Curvature

odyssey

New member
Joined
Sep 13, 2013
Messages
24
Give a formula, in terms of \(\displaystyle x(t)\) and \(\displaystyle y(t)\) and and their derivatives, for the curvature for a curve in \(\displaystyle \mathbb{R}^2\) given by \(\displaystyle \alpha(t) = (x(t),y(t)).\)

How can I do this problem? Do I just apply the curvature formula and substitute \(\displaystyle \alpha(t)\) with \(\displaystyle (x(t),y(t)).\)
 
There are several ways to describe curvature depending on the type of framing you use. There's also signed curvature and unsigned curvature.

If you use TNB framing, arclength paramaterized, then the curvature is the "coefficient" of the vector N, i.e. \(\displaystyle T'\cdot N\)
 
Assume you are arc-length parameterized (re-paramaterize so that your curve is \(\displaystyle \alpha:[0,L]\to \mathbb{R}^2\)), then

\(\displaystyle T(s) = \dfrac{\alpha'(s)}{||\alpha'(s)||}\)

\(\displaystyle N(s) = \dfrac{T'(s)}{||T'(s)||} \iff T'(s) = ||T'(s)||\cdot N(s)\)

and

\(\displaystyle T'(s) = \kappa N(s)\)

so

\(\displaystyle \kappa = T'(s)\cdot N(s) = ||T'(s)||\).

If this is not satisfactory to you, then I would need what your professor defines as curvature to do anything else.
 
Daon2,

I got the unit tangent to be \(\displaystyle T(t) = \frac{f'(t)}{||f'(t)|| }= \frac{\langle x'(t), y'(t)\rangle}{\sqrt{(x'(t))^2 +(y'(t))^2}}\) but I am having trouble finding \(\displaystyle T'(t).\)
How can I take the derivative of that?
 
The square root you have is the definition of \(\displaystyle ds/dt\). So if you are arc-length paramaterized, \(\displaystyle ds/dt=1\). So

\(\displaystyle T'(s) = \dfrac{dT}{ds} = (x''(s), y''(s))\). If you are not arclength parameterized, then

\(\displaystyle T'(t) = \dfrac{dT}{dt} = \left(\dfrac{\alpha'(t)}{ds/dt}\right)' = \dfrac{\frac{ds}{dt}\alpha''(t) - \alpha'(t)\frac{d^2s}{dt^2}} {\left(\frac{ds}{dt}\right)^2}\)

So

\(\displaystyle \dfrac{dT}{ds} = \dfrac{\frac{dT}{dt}}{\frac{ds}{dt}} = \dfrac{\frac{ds}{dt}\alpha''(t) - \alpha'(t)\frac{d^2s}{dt^2}} {\left(\frac{ds}{dt}\right)^3}\)
 
Daon2,

I am a bit confused. How did you get

\(\displaystyle \dfrac{dT}{ds} = \dfrac{\frac{dT}{dt}}{\frac{ds}{dt}} = \dfrac{\frac{ds}{dt}\alpha''(t) - \alpha'(t)\frac{d^2s}{dt^2}} {\left(\frac{ds}{dt}\right)^3}?\)

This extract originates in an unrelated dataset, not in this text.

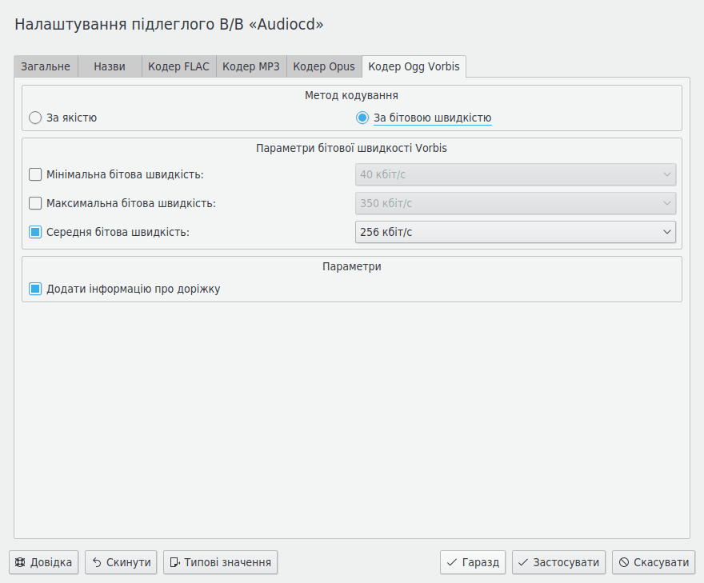Image resolution: width=704 pixels, height=583 pixels.
Task: Open the 40 кбіт/с minimum bitrate dropdown
Action: [515, 174]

It seems all that has changed is that there is an exponent of 3 in the denominator instead of 2?

Also, how can I take the derivative of the form you provided

\(\displaystyle \frac{ds}{dt}\alpha''(t) - \alpha'(t)\frac{d^2s}{dt^2} = [\sqrt{(x'(t))^2 +(y'(t))^2}][\langle x''(t), y''(t) \rangle] - [\langle x'(t), y'(t) \rangle][ \sqrt{(x'(t))^2 +(y'(t))^2}]''\)

that is what I am having the most difficulty in.
 
correct, i divided by another ds/dt to obtain dT/ds. And there shouldn't be a double-prime on that last square root.

\(\displaystyle \frac{d^2s}{dt^2} = \frac{d}{dt}\sqrt{[x'(t)]^2+[y'(t)]^2}\)

So you se the chain rule:

\(\displaystyle \dfrac{d}{dt}\sqrt{f(t)} = \dfrac{f'(t)}{2\sqrt{f(t)}}\)
 
Last edited:
Ah, I never thought to use the chain rule. Dumb mistake by me. Thank you very much!